- **PROBLEM DETAILS**
Reproduce each of the following entries word for word, keeping every line as it appears.

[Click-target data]
* Start *

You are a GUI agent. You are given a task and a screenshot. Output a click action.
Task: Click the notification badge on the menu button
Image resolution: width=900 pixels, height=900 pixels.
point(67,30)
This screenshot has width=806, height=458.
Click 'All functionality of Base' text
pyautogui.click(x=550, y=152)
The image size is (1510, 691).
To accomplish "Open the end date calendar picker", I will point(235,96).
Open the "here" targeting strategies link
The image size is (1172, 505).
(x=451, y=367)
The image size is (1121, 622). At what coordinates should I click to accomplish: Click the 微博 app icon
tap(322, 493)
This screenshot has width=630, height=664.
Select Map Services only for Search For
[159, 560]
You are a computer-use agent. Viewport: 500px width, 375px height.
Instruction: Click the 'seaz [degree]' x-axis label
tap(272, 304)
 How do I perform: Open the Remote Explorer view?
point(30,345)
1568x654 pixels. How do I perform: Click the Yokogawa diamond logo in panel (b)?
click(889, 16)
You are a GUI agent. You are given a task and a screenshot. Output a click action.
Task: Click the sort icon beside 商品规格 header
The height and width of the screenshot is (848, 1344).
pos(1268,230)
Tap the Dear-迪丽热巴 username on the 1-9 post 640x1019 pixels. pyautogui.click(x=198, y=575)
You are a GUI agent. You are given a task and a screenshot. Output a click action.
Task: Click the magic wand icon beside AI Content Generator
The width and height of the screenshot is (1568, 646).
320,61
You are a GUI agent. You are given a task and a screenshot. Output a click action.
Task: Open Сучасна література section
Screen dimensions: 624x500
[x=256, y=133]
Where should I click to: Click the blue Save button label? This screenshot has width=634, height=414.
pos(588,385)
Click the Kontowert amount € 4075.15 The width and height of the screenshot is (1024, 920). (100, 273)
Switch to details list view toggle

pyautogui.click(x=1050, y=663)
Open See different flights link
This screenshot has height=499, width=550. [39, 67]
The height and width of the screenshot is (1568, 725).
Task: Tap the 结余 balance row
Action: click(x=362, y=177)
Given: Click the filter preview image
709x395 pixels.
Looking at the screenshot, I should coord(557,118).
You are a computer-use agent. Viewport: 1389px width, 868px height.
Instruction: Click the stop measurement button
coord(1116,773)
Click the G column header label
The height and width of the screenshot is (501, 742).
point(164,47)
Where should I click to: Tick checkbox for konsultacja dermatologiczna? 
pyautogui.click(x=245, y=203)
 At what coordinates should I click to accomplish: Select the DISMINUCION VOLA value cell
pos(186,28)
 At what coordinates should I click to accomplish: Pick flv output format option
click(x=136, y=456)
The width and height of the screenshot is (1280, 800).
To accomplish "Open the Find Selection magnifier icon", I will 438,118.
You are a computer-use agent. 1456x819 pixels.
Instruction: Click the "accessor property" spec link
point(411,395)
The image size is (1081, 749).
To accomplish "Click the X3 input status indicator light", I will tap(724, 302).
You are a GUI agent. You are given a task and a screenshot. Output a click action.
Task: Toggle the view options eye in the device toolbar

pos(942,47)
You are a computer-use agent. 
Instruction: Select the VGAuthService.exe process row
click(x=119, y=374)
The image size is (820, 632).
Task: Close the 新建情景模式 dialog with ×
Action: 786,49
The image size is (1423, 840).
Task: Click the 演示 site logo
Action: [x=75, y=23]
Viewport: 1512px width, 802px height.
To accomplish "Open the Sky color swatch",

* End *

- **RESULT FOR THIS TASK**
You are a GUI agent. You are given a task and a screenshot. Output a click action.
Task: Click the notification badge on the menu button
Image resolution: width=900 pixels, height=900 pixels.
point(67,30)
This screenshot has width=806, height=458.
Click 'All functionality of Base' text
pyautogui.click(x=550, y=152)
The image size is (1510, 691).
To accomplish "Open the end date calendar picker", I will point(235,96).
Open the "here" targeting strategies link
The image size is (1172, 505).
(x=451, y=367)
The image size is (1121, 622). At what coordinates should I click to accomplish: Click the 微博 app icon
tap(322, 493)
This screenshot has width=630, height=664.
Select Map Services only for Search For
[159, 560]
You are a computer-use agent. Viewport: 500px width, 375px height.
Instruction: Click the 'seaz [degree]' x-axis label
tap(272, 304)
 How do I perform: Open the Remote Explorer view?
point(30,345)
1568x654 pixels. How do I perform: Click the Yokogawa diamond logo in panel (b)?
click(889, 16)
You are a GUI agent. You are given a task and a screenshot. Output a click action.
Task: Click the sort icon beside 商品规格 header
The height and width of the screenshot is (848, 1344).
pos(1268,230)
Tap the Dear-迪丽热巴 username on the 1-9 post 640x1019 pixels. pyautogui.click(x=198, y=575)
You are a GUI agent. You are given a task and a screenshot. Output a click action.
Task: Click the magic wand icon beside AI Content Generator
The width and height of the screenshot is (1568, 646).
320,61
You are a GUI agent. You are given a task and a screenshot. Output a click action.
Task: Open Сучасна література section
Screen dimensions: 624x500
[x=256, y=133]
Where should I click to: Click the blue Save button label? This screenshot has width=634, height=414.
pos(588,385)
Click the Kontowert amount € 4075.15 The width and height of the screenshot is (1024, 920). (100, 273)
Switch to details list view toggle

pyautogui.click(x=1050, y=663)
Open See different flights link
This screenshot has height=499, width=550. [39, 67]
The height and width of the screenshot is (1568, 725).
Task: Tap the 结余 balance row
Action: click(x=362, y=177)
Given: Click the filter preview image
709x395 pixels.
Looking at the screenshot, I should coord(557,118).
You are a computer-use agent. Viewport: 1389px width, 868px height.
Instruction: Click the stop measurement button
coord(1116,773)
Click the G column header label
The height and width of the screenshot is (501, 742).
point(164,47)
Where should I click to: Tick checkbox for konsultacja dermatologiczna? 
pyautogui.click(x=245, y=203)
 At what coordinates should I click to accomplish: Select the DISMINUCION VOLA value cell
pos(186,28)
 At what coordinates should I click to accomplish: Pick flv output format option
click(x=136, y=456)
The width and height of the screenshot is (1280, 800).
To accomplish "Open the Find Selection magnifier icon", I will 438,118.
You are a computer-use agent. 1456x819 pixels.
Instruction: Click the "accessor property" spec link
point(411,395)
The image size is (1081, 749).
To accomplish "Click the X3 input status indicator light", I will tap(724, 302).
You are a GUI agent. You are given a task and a screenshot. Output a click action.
Task: Toggle the view options eye in the device toolbar

pos(942,47)
You are a computer-use agent. 
Instruction: Select the VGAuthService.exe process row
click(x=119, y=374)
The image size is (820, 632).
Task: Close the 新建情景模式 dialog with ×
Action: 786,49
The image size is (1423, 840).
Task: Click the 演示 site logo
Action: [x=75, y=23]
Viewport: 1512px width, 802px height.
To accomplish "Open the Sky color swatch",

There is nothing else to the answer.